# [The input]
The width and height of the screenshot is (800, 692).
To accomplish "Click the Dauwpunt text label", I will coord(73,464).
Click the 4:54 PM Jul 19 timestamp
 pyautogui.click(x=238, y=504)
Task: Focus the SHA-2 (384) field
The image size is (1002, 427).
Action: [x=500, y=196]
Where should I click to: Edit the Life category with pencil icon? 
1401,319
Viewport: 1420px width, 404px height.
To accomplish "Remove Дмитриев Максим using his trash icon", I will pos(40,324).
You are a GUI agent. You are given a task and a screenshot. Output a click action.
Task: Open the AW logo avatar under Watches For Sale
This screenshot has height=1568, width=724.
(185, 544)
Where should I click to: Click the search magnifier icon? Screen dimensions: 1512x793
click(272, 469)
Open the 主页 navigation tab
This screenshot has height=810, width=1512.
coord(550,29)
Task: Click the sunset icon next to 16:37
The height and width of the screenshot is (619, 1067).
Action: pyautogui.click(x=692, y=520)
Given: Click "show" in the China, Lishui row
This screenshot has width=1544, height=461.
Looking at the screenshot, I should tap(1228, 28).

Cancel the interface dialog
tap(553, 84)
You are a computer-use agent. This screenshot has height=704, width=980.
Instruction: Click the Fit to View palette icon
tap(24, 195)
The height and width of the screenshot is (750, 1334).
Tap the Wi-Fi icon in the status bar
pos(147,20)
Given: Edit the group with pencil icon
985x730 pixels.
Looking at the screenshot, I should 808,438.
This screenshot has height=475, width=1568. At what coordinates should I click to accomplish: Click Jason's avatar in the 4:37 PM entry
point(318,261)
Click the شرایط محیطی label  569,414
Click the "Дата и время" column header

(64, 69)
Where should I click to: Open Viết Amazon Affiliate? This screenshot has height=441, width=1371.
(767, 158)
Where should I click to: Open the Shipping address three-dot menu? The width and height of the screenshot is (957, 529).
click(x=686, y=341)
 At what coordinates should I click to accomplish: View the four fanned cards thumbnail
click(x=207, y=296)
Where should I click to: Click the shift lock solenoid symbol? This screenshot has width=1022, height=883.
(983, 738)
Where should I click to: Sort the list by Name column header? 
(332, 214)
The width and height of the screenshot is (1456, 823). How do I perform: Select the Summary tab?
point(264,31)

# [What to produce]
Repeat every line of the listing, word for word.

# [Response for this exercise]
The width and height of the screenshot is (800, 692).
To accomplish "Click the Dauwpunt text label", I will coord(73,464).
Click the 4:54 PM Jul 19 timestamp
 pyautogui.click(x=238, y=504)
Task: Focus the SHA-2 (384) field
The image size is (1002, 427).
Action: [x=500, y=196]
Where should I click to: Edit the Life category with pencil icon? 
1401,319
Viewport: 1420px width, 404px height.
To accomplish "Remove Дмитриев Максим using his trash icon", I will pos(40,324).
You are a GUI agent. You are given a task and a screenshot. Output a click action.
Task: Open the AW logo avatar under Watches For Sale
This screenshot has height=1568, width=724.
(185, 544)
Where should I click to: Click the search magnifier icon? Screen dimensions: 1512x793
click(272, 469)
Open the 主页 navigation tab
This screenshot has height=810, width=1512.
coord(550,29)
Task: Click the sunset icon next to 16:37
The height and width of the screenshot is (619, 1067).
Action: pyautogui.click(x=692, y=520)
Given: Click "show" in the China, Lishui row
This screenshot has width=1544, height=461.
Looking at the screenshot, I should tap(1228, 28).

Cancel the interface dialog
tap(553, 84)
You are a computer-use agent. This screenshot has height=704, width=980.
Instruction: Click the Fit to View palette icon
tap(24, 195)
The height and width of the screenshot is (750, 1334).
Tap the Wi-Fi icon in the status bar
pos(147,20)
Given: Edit the group with pencil icon
985x730 pixels.
Looking at the screenshot, I should 808,438.
This screenshot has height=475, width=1568. At what coordinates should I click to accomplish: Click Jason's avatar in the 4:37 PM entry
point(318,261)
Click the شرایط محیطی label  569,414
Click the "Дата и время" column header

(64, 69)
Where should I click to: Open Viết Amazon Affiliate? This screenshot has height=441, width=1371.
(767, 158)
Where should I click to: Open the Shipping address three-dot menu? The width and height of the screenshot is (957, 529).
click(x=686, y=341)
 At what coordinates should I click to accomplish: View the four fanned cards thumbnail
click(x=207, y=296)
Where should I click to: Click the shift lock solenoid symbol? This screenshot has width=1022, height=883.
(983, 738)
Where should I click to: Sort the list by Name column header? 
(332, 214)
The width and height of the screenshot is (1456, 823). How do I perform: Select the Summary tab?
point(264,31)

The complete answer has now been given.